Dear Sylvain, Quoting [Sylvain Reynaud] (Jun 04 2009):
SAGA Job Management: =================== * CPUArchitecture and OperatingSystemType should be scalar (instead of vector) attributes for consistency with JSDL specification.
Good find! These are indeed errors in the spec, and should be scalar attributes. Will fix.
* page 166 says: "Attributes marked as 'not supported by JSDL' might disappear in future versions of the SAGA API". - Queue: this attribute makes the job description dependent on the targeted execution site, this information should be put in the URL instead.
Interesting point. The problem I see is that its hard to define a standard way on *how* to encode it in the URL, as each URL component (host, path, query, ...) may already be interpreted by the backend. For example, a globus job manager URL may well look like https://some.remote.host:9443/wsrf/services/ManagedExecutableJobService?65e5... Where would you put the queue?
- JobStartTime and JobContact: IMHO, these attributes are not in the 80% of the 80/20 rule, they are not supported by most middlewares, and they can be implemented by the user application.
Those have been included because DRMAA has these, and the DRMAA folx found them dead useful. JobStartTime I expect to get defined in JSDL when they get started on scheduling (which is not in the near future AFAIK). In SAGA, it probably should be move to the resource management package, when that emerges. JobContact is a tricky one: it seems dead useful to be able to specify a custom name to a job, and to identify the job thus in an easy way, but (a) I have yet to see a backend which supports it, (b) SAGA does not provide a way to actually *use* this name, e.g. as jobid, and (c) such a mapping can trivially be implemented on application level. I am with you here. Anyway, I think it is kind of dangerous to remove stuff from the spec simply because we don't see a use at the moment. Not sure how representative we are...
- Interactive: although this attribute may not be in the 80% of the 80/20 rule, I think it is usefull and should be kept.
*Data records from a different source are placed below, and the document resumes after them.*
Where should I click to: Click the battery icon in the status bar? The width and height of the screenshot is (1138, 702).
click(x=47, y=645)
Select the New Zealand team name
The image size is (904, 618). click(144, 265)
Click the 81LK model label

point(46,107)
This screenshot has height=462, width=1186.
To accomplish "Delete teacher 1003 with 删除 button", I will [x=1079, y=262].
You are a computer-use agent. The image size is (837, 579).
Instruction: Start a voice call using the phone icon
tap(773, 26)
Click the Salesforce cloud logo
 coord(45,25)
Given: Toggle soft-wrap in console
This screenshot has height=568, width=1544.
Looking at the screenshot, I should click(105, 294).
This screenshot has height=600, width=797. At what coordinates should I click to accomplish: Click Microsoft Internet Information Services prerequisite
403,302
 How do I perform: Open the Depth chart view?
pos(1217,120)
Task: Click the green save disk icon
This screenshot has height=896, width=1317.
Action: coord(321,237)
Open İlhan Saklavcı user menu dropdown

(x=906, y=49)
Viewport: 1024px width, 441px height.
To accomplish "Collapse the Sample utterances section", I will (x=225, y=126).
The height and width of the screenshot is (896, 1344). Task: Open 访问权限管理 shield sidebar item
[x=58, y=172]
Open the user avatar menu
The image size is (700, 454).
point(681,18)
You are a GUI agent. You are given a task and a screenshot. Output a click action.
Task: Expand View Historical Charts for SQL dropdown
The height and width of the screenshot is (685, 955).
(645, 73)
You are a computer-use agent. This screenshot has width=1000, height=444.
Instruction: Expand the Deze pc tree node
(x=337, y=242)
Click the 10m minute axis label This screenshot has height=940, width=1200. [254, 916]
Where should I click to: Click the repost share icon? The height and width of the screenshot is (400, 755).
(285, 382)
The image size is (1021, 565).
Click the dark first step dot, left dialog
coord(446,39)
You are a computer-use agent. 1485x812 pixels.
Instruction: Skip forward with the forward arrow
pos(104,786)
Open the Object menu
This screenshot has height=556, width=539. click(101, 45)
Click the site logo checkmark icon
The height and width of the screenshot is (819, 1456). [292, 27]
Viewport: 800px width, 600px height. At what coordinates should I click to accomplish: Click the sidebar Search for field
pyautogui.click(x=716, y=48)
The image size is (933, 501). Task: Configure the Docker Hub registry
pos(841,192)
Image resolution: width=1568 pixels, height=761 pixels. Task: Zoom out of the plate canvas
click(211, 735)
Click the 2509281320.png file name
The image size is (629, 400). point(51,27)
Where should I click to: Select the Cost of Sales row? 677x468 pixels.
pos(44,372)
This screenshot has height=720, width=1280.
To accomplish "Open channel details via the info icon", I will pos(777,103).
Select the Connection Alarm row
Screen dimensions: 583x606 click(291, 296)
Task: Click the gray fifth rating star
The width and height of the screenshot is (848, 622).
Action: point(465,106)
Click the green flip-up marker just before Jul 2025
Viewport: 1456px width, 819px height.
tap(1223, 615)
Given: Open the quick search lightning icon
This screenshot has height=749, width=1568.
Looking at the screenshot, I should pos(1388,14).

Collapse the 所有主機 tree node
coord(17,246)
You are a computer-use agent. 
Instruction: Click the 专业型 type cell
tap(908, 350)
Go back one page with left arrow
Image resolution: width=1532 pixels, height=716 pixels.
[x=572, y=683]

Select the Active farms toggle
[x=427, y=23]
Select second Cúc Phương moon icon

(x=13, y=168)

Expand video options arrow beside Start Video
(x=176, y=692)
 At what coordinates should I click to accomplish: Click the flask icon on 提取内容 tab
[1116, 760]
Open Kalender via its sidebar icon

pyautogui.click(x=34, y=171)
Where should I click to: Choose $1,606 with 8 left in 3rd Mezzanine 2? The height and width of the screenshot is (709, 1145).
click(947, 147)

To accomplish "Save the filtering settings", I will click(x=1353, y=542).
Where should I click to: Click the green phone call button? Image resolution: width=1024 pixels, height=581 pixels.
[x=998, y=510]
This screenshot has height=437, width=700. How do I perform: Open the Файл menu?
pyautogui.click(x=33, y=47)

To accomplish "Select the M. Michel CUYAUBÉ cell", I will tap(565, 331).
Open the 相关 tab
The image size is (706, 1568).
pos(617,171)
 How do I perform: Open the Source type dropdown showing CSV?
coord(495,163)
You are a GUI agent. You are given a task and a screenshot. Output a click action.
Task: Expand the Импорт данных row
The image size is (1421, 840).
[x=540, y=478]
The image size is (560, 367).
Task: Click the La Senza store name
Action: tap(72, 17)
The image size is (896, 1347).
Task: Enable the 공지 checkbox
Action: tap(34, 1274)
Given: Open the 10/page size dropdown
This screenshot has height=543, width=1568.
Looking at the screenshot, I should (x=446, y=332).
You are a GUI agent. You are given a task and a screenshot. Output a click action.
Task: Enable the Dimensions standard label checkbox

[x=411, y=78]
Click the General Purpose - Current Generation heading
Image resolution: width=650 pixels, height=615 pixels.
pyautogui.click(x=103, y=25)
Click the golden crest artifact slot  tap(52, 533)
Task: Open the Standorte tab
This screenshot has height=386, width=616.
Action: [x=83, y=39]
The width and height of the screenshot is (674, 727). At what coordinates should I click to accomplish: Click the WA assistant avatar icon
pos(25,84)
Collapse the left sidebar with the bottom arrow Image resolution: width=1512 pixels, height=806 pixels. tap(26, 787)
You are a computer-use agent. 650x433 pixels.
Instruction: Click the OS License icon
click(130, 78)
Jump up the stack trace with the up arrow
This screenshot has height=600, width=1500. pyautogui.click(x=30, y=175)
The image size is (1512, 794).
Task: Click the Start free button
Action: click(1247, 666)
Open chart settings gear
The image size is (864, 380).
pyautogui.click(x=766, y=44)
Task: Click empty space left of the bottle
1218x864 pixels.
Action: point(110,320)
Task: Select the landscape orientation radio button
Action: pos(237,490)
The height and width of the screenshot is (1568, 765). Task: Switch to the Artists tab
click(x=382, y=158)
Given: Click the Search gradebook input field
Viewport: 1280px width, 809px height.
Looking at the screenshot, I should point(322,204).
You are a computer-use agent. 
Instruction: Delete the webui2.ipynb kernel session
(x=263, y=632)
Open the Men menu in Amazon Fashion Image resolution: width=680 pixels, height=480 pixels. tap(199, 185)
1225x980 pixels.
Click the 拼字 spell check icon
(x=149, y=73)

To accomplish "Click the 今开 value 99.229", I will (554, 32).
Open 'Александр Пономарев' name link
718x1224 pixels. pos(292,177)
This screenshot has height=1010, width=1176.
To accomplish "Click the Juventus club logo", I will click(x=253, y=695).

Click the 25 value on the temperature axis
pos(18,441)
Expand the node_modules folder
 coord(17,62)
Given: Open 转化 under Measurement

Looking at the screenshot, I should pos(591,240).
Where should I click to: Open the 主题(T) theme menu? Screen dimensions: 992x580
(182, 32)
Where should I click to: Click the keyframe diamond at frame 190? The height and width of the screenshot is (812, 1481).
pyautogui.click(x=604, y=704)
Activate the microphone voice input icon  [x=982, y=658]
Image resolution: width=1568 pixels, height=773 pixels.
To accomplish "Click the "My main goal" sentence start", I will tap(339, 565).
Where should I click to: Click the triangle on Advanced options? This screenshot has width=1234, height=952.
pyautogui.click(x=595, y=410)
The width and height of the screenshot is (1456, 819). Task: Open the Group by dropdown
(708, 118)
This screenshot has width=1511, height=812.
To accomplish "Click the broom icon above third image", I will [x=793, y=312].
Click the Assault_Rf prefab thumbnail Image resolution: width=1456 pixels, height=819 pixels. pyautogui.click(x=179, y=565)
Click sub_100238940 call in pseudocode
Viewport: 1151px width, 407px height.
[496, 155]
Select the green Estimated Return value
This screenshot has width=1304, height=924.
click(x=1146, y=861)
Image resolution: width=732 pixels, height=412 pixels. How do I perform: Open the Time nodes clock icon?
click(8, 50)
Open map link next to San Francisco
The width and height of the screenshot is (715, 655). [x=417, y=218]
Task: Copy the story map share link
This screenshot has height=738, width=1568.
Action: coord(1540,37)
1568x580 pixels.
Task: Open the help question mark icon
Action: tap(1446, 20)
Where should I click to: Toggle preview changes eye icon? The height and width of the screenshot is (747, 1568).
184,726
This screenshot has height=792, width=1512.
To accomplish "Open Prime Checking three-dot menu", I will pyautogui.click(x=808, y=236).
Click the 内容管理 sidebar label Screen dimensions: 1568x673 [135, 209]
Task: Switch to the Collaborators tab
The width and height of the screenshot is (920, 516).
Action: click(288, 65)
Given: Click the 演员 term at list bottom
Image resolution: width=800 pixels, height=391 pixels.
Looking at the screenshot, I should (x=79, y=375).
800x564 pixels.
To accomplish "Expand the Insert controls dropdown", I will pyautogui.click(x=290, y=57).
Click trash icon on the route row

Many of our original use cases had a visualization background, where interactive jobs are more likely to be useful than in other fields...
* job are missing a state "QUEUED" in order to enable timeout on jobs queued for a long time, synchronization with job start, or just because many users want to know if their jobs are running or queued. This can not be done with the job.state_detail attribute because its content is not uniform. As it was said at OGF23, some job services don't have any queue, but I think this is not the usual case.
I don't see why job.state_detail can't help you here: your SAGA implementation should always be able to bap the respective backend queue state to something like 'jsaga:queued'. The spec says that job_detail SHOULD be formatted as 'model:state', but you seem to have a very valid use case for defining your own backend model for jsaga. Reason why I am hesitant to agree with you, despite of the validity of your use case, is: while defining the spec and the state model, we tried only to expose those state at the top level which are the result of a SAGA API call, or can be left with a SAGA API call. There is not saga.job.queue() or saga::job::unqueue, so moving Queued on the top state model would break that rule of thumb.
SAGA Name Spaces: ================ * add a flag to disable checking existence of entry in constructor and open methods, because the cost for this check is not negligible with some protocols (then subsequent method calls on this object may throw an IncorrectState exception if the entry does not exist).
Makes sense. We could also overload 'Exclusive', which, at the moment, is only evaluated if 'Create' is specified. It has the same semantic meaning so (inversed): if 'Exclusive' is not specified on 'Create', an existing file is ignored. Would it make sense to allow Exclusive to be evaluated on all c'tors and open calls?
SAGA Session: ============ * An exception should be thrown when several contexts of the session can be used for a specific method call. Else, some files may be created with unexpected owner, some jobs may fail at the end of execution because of unexpected permissions, some accounts may be locked because of too many failed connection attempts.
Uh, this would badly break our use cases! In our implementation, you may very well copy a file instance with http, but read it with ftp, and delete it with nfs! And we need the respective contexts for these backends on the same session... Yes, results are not completely predictable if multiple backends can be used, but the user has always the option to create a specific session with exactly one context attached. So, that's a tough one.
* AFAIK, existing SAGA implementations support many technologies and may be used with several grids. Default session is very convenient, but it is not usable when several grids can be accessed, because a single default session for all is not enough. Argument of session constructor could be an identifier (e.g. a grid identifier) instead of a boolean.
Again, you can create a context for a Grid type, and attache just that one context to a session. Isn't that what you need? I may be missing something here... Thanks, Andre. -- Nothing is ever easy.